By Simon LeeA memorial has been erected to commemorate the mass murder of Yuru camp in India in 1945.

But the monument, in the Indian state of Maharashtra, has a dark side.

It commemorates the murder of a young Indian Muslim, Sajjad Ahmad, who was tortured to death by Hindu extremists.

Ahmad was among the hundreds of men and boys, many of them Muslims, who were taken hostage by Hindu nationalists during the brutal takeover of Yuruf camp in Punjab state.

The Indian government has apologised to the family of Sajdah.

A memorial to the victims of the Indian army’s bloody occupation of Yurgad in Punjab, which was one of the largest massacres in the country’s history, has been unveiled at a site near the camp.

The monument features photographs of the victims and the names of those who died.

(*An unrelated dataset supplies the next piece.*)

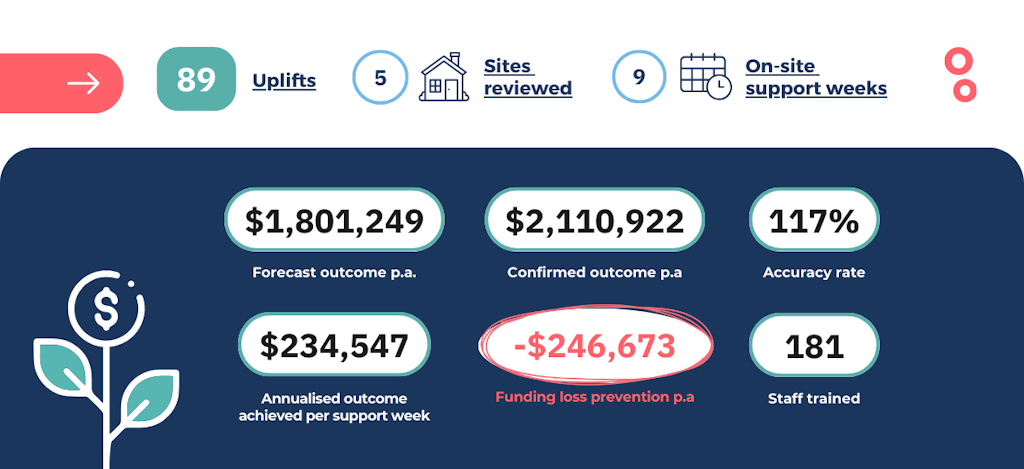The image size is (1024, 469).
Task: Click the 181 staff trained box
Action: [813, 346]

A small section of the memorial depicts an inscription: “A day has come when I shall be able to say to you, the children of Yurtah, we were your sons and daughters.”

“I shall be the first to pay homage to those who gave their lives,” the inscription says.

But many say the inscription is misleading.

They point out that the Yuruff camp was not an isolated incident.

It was part of a campaign to impose Hindu-majority rule in Punjab.

They claim that the inscription, which has not been approved by the government, is a propaganda tool used to push a political agenda and incite Hindu-Muslim hatred.

Many of those involved in the Yurgada massacre were Hindu nationalists.

The Yururabad massacre took place on 1 December 1945, when hundreds of thousands of Muslim and Muslim-owned businesses were burnt.

The killings were a clear violation of the 1921 Indo-Pak War agreement and an act of terror that killed hundreds of people, including many civilians.

Indian Prime Minister Narendra Modi, who visited Yururu camp at the start of his campaign for India’s presidency, visited the site at the end of July.

On Monday, he spoke with villagers, and the Yurtahs said they were heartbroken.

“We are deeply saddened at the fact that the government has made a monument to the memory of our loved ones, the Indian soldiers who were killed in Yurugad,” a statement on the Yushurabad Yurta website said.

“But we are also angry that they have made it a memorial to a single individual who, in our country’s most sacred religious site, was a Muslim.

The statement also said the government “is committed to ensuring that the memorial in Yuru, a small town near Yuru in Maharashtra, is well attended by the public”.’

Rape and violence’The memorial is one of a number of public memorials to honour victims of Indian military occupation.

The government has also made it compulsory for schools and colleges to feature memorials of Indian soldiers killed in conflict, as well as those who were abducted and tortured.

In July, a memorial commemorating soldiers killed during the 1991 Indo-Nepal war was erected in Hyderabad.